# Proximity Coherence for Instruction Caches in Tiled CMP Architectures

Tareq Alawneh<sup>\*1</sup>, Chi Ching Chi<sup>\*1</sup>, Ben Juurlink<sup>\*1</sup>

\* Embedded Systems Architecture (AES), Technische Universitat Berlin, Germany

#### ABSTRACT

Directory coherence protocols have been employed in large-scale many-core architectures to maintain cache coherence as an alternative solution to snoopy coherence protocols. However, these protocols introduce an indirection through the directory to obtain the cache coherence information, thus increasing the cache miss latencies. Recent research results have shown that a high degree of code sharing exists among the cores in multicore architectures . We propose a proximity coherence protocol for the instruction memory, a scheme in which neighboring L2 caches on tiled multicore architectures are used to reduce the requests to the directory. By extending the MOESI-directory protocol with a proximity coherence for instruction cache, initial performance improvements of up to 65.6% are observed for a micro-benchmark whose instruction footprint exceeds the L2 cache size.

DATA SHOWN:

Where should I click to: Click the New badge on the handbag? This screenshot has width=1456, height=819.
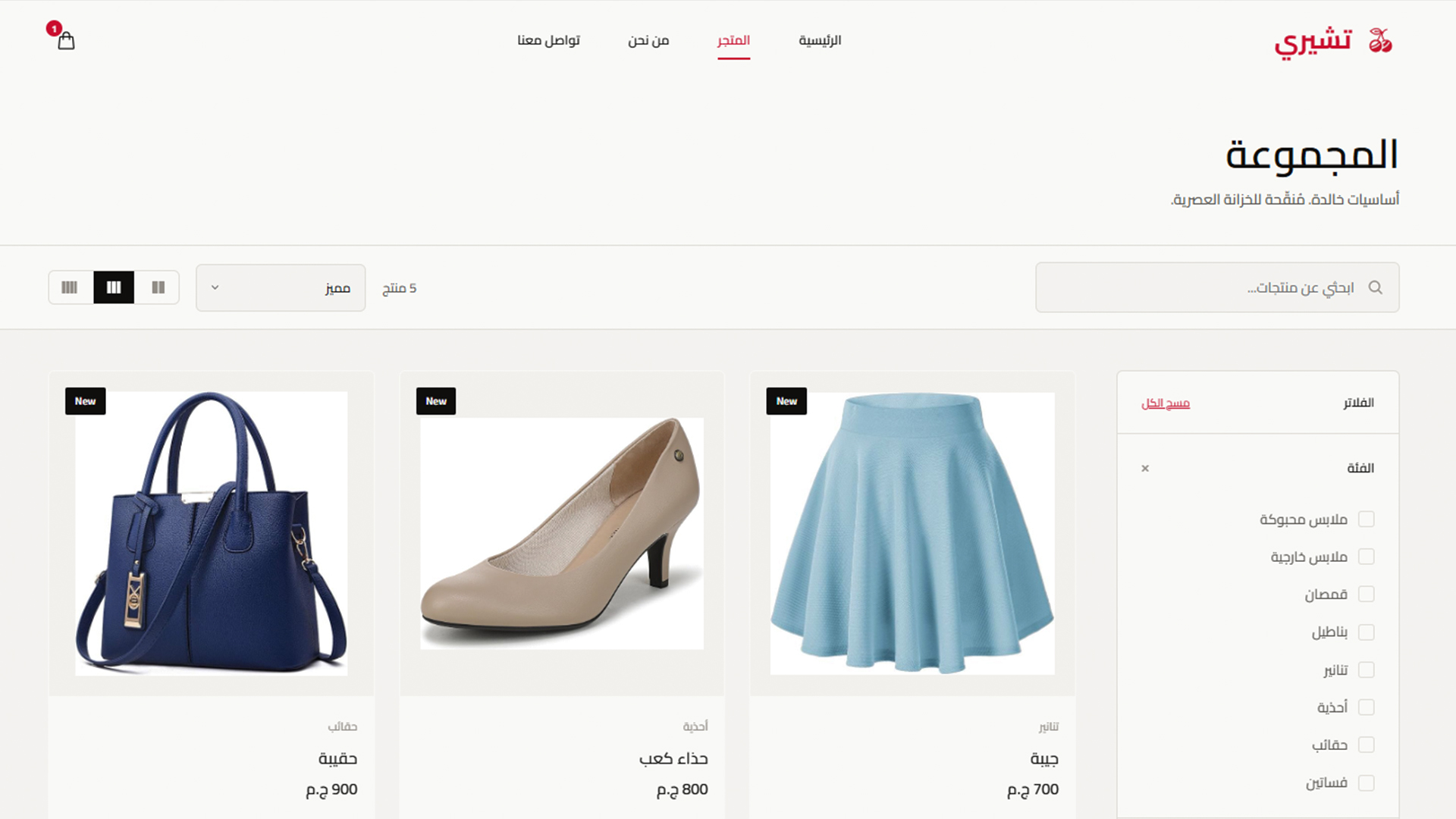coord(85,401)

TASK TO CARRY OUT: Name every author credited on the proximity coherence paper shown above.

IN RESPONSE: Tareq Alawneh, Chi Ching Chi, and Ben Juurlink.